Physician Resources

CDC: Physician adoption of EHRs nears 80%


Nearly 80% of office-based physicians had adopted some type of electronic health record system in 2013, according to figures from the Centers for Disease Control and Prevention.

Findings from the report, which is based on a survey of about 10,000 office-based physicians, show that adoption has skyrocketed over the past decade. Between 2001 and 2013, the use of any type of electronic health record (EHR) system jumped from 18% to 78%. And adoption climbed from 48% to 78% between 2009 and 2013, following the enactment of the Health Information Technology for Economic and Clinical Health (HITECH) Act in 2009, which allowed the federal government to make bonus payments to physicians for adopting certified EHR systems.

Dr. Karen DeSalvo

Even the use of more advanced systems that include a set of "basic" functionals has increased. Those basic systems include computerized orders for prescriptions, the ability to view laboratory and imaging results electronically, a comprehensive list of a patient’s medications and allergies, physician notes, problem lists, and patient history and demographics.

In 2013, nearly half (48%) of physicians reported having an EHR system that met the criteria for a basic system. That’s up from 11% in 2006, the first year that the CDC collected data on basic systems.
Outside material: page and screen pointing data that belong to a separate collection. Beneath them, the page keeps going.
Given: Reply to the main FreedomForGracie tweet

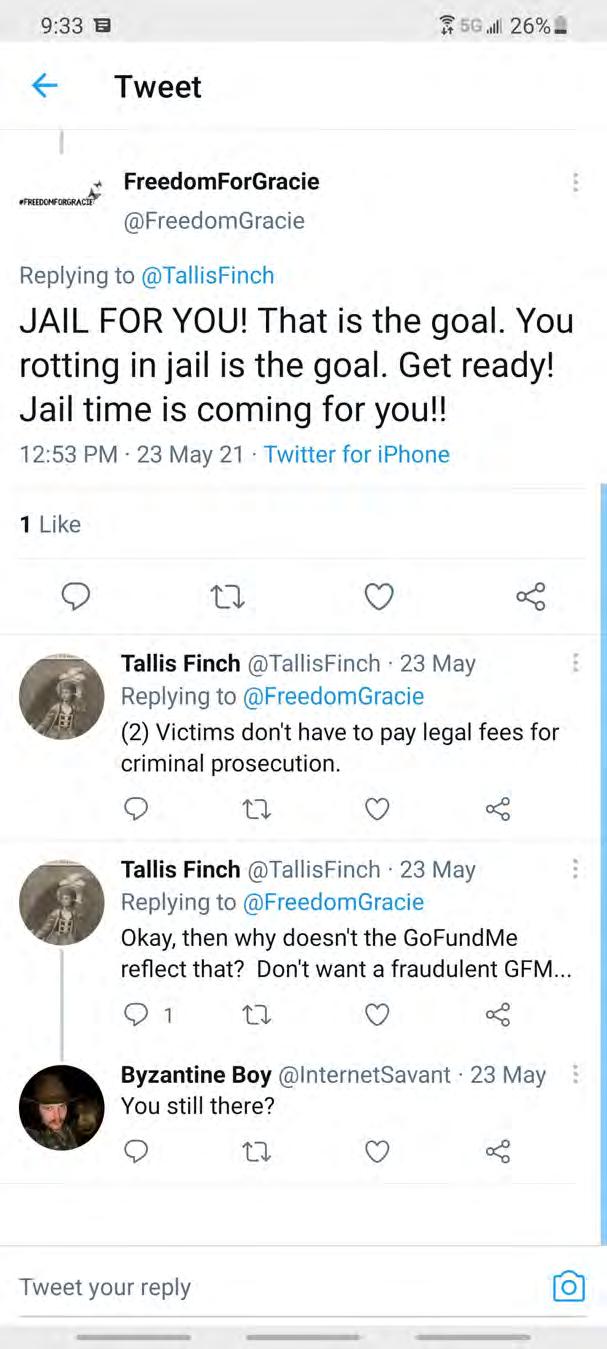Looking at the screenshot, I should point(76,597).
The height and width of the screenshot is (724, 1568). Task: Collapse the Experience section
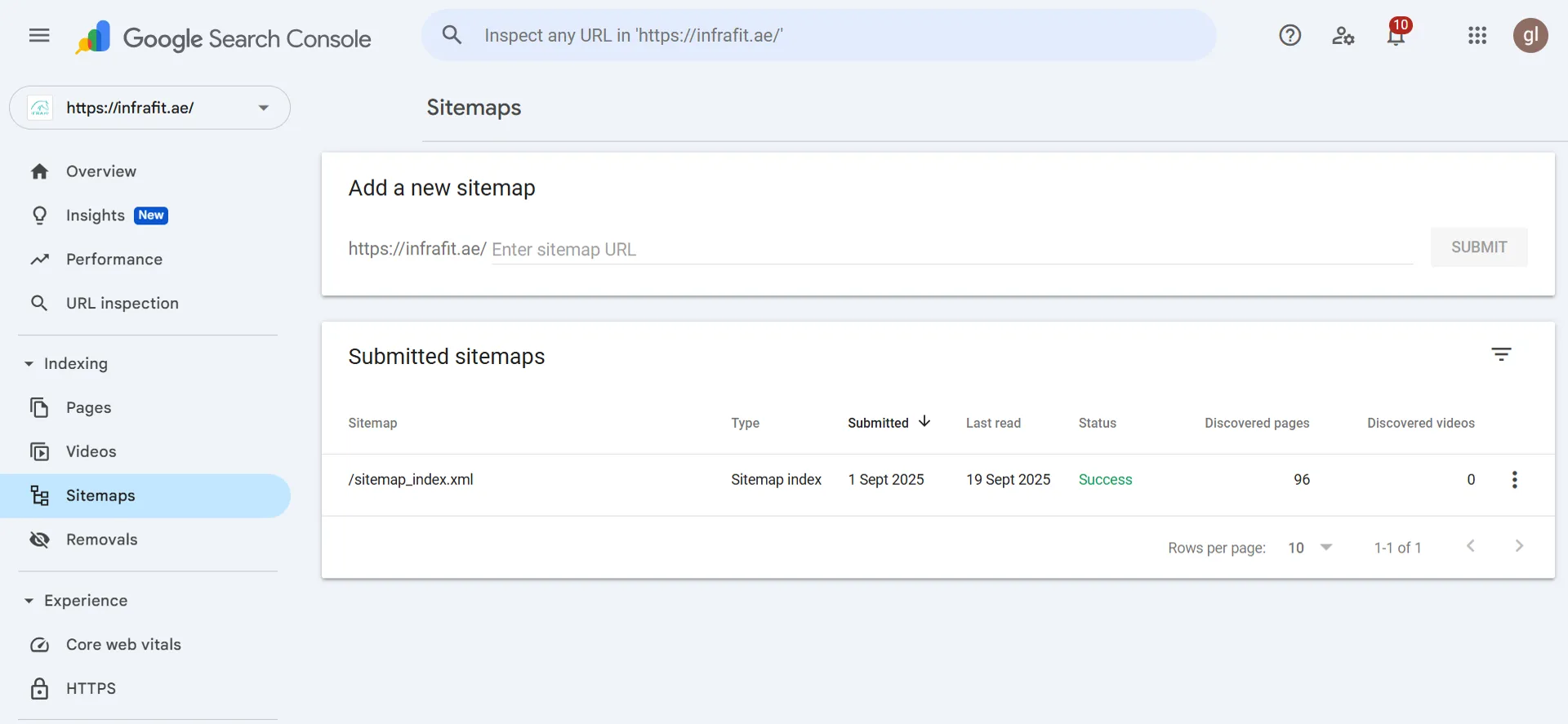(x=29, y=601)
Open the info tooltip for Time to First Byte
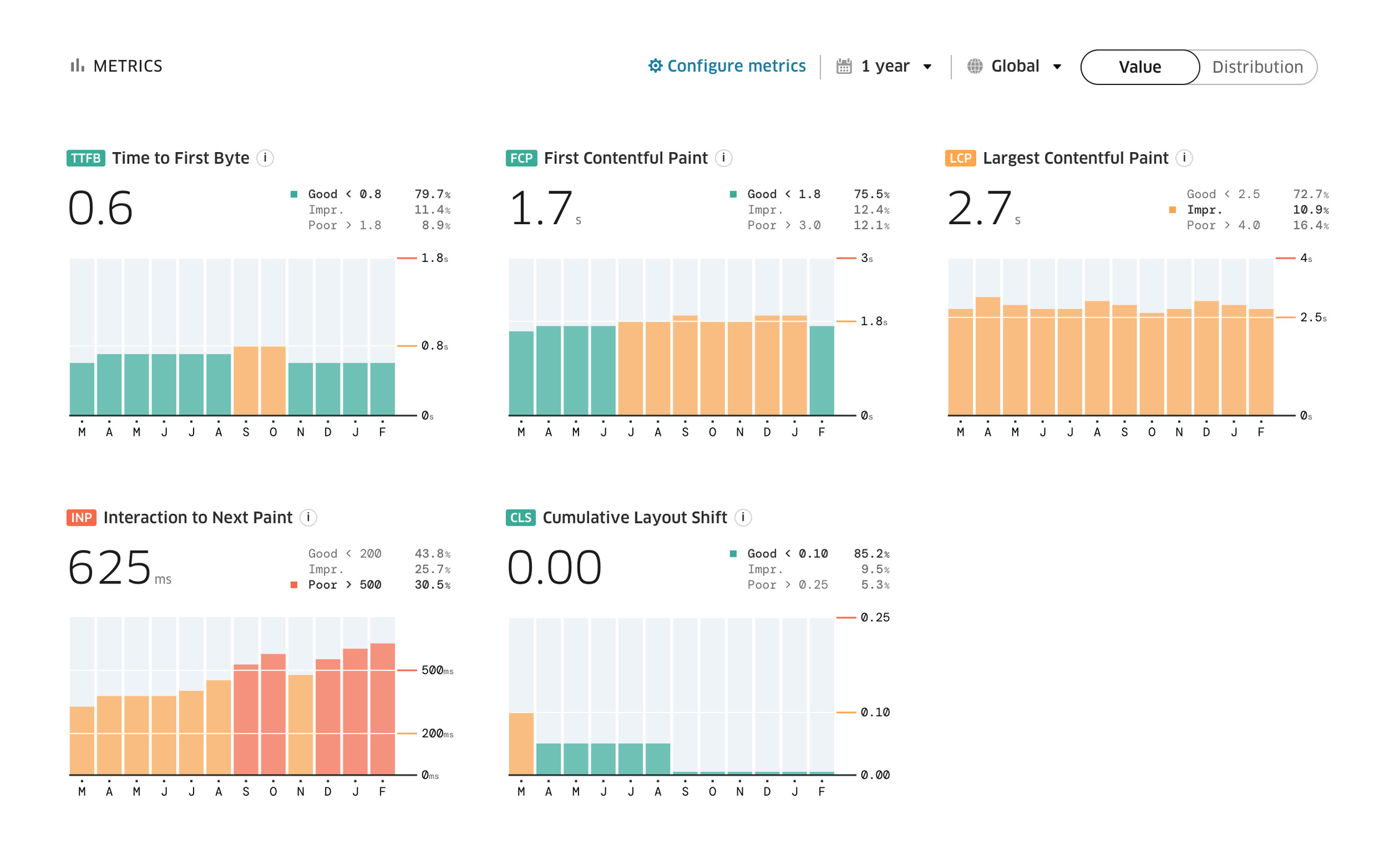 (266, 158)
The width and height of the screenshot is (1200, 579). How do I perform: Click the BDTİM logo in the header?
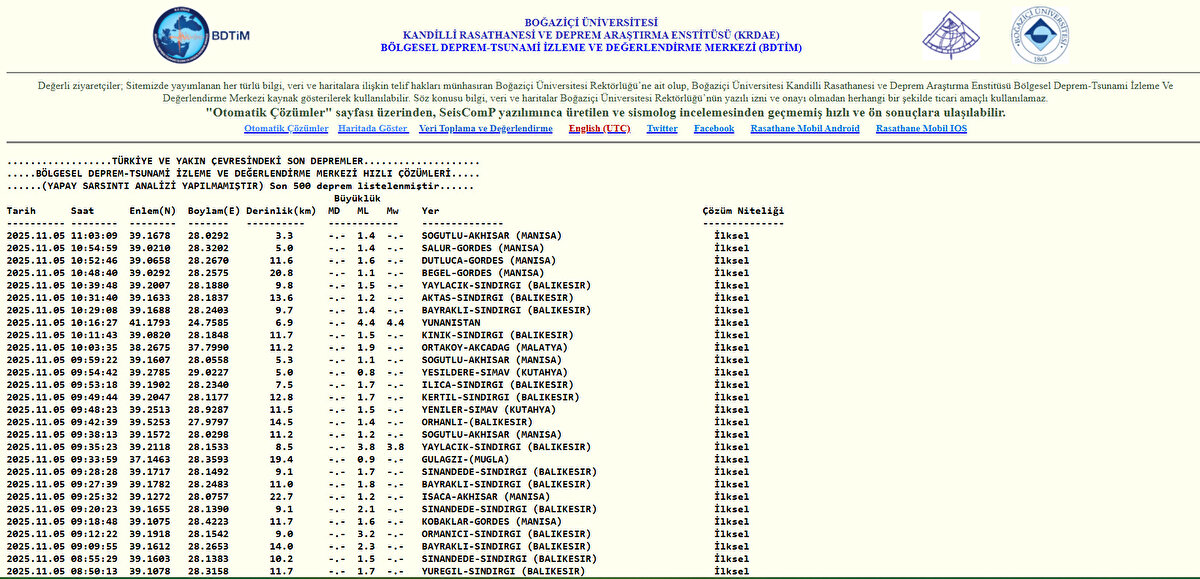201,35
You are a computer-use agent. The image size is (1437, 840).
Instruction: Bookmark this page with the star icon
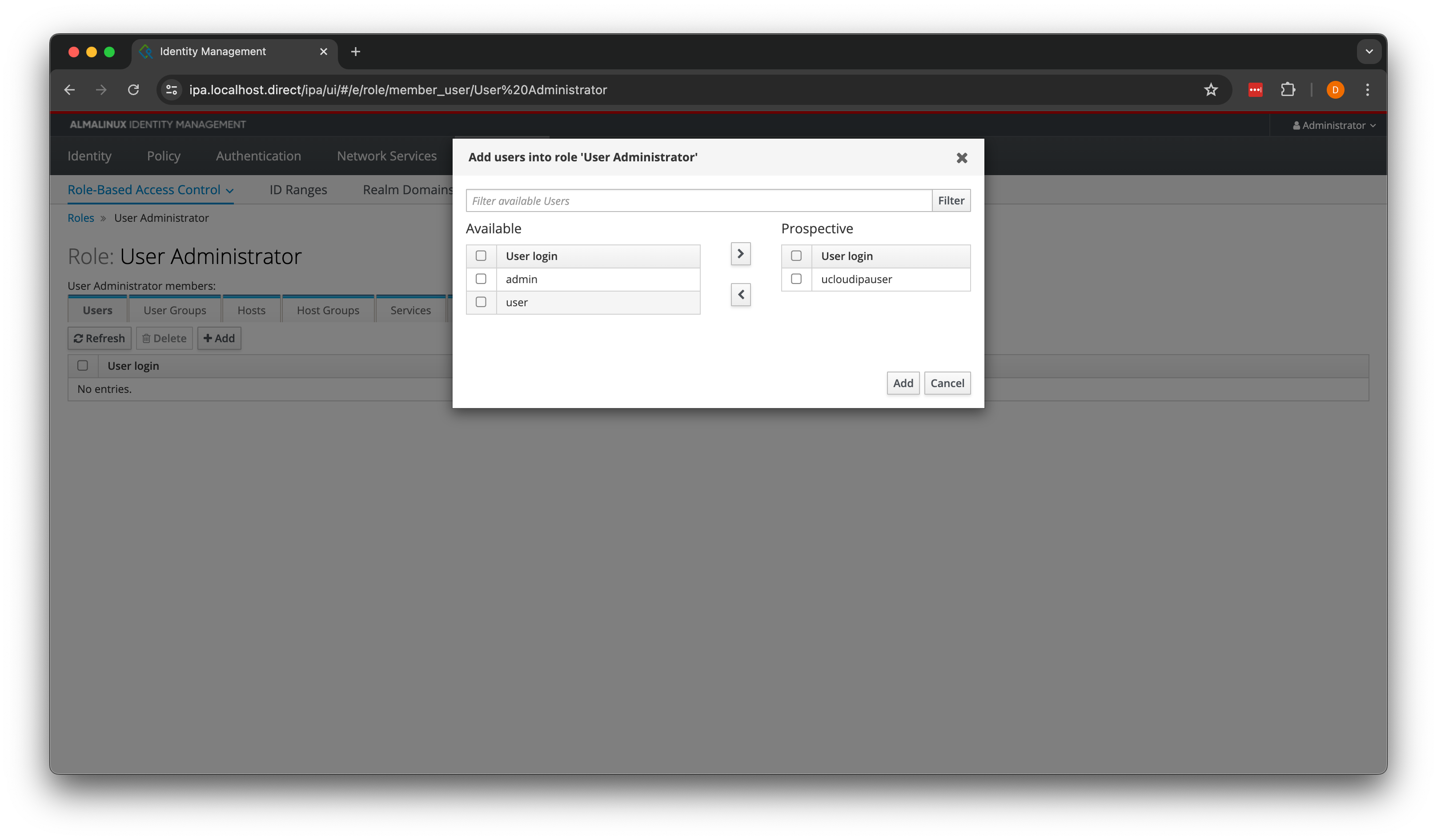pos(1211,89)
But adoption of EHRs varies greatly by geography. The lowest adoption rate for a basic EHR system was in New Jersey (21%), and the highest was in North Dakota (83%).

Physician interest in the Medicare and Medicaid Incentive Programs is also high, according to the survey results. But the ability to meet the "meaningful use" criteria lags behind the interest. In 2013, 69% of physicians reported that they intended to participate in the incentive programs. But only 13% of physicians both intended to participate in the programs and had an EHR system capable of meeting most of the Stage 2 core requirements of meaningful use.

But Dr. Karen DeSalvo, the new National Coordinator for Health Information Technology of the Department of Health and Human Services, said the survey results show that the incentive programs are "healthy and growing steadily." In a blog post about the survey, Dr. DeSalvo said even the fact that only 13% of physicians could meet Stage 2 requirements in 2013 is a good sign, since it means that they were ready for Stage 2 a year ahead of schedule.

"The deadline to begin attesting for Meaningful Use Stage 2 is October 2014 for the earliest adopters of Meaningful Use Stage 1, so more than one in ten physicians decided on their own to participate [in] Meaningful Use Stage 2 capabilities more than a year earlier than necessary," Dr. DeSalvo wrote. "These are early adopters who recognize the benefits of EHRs."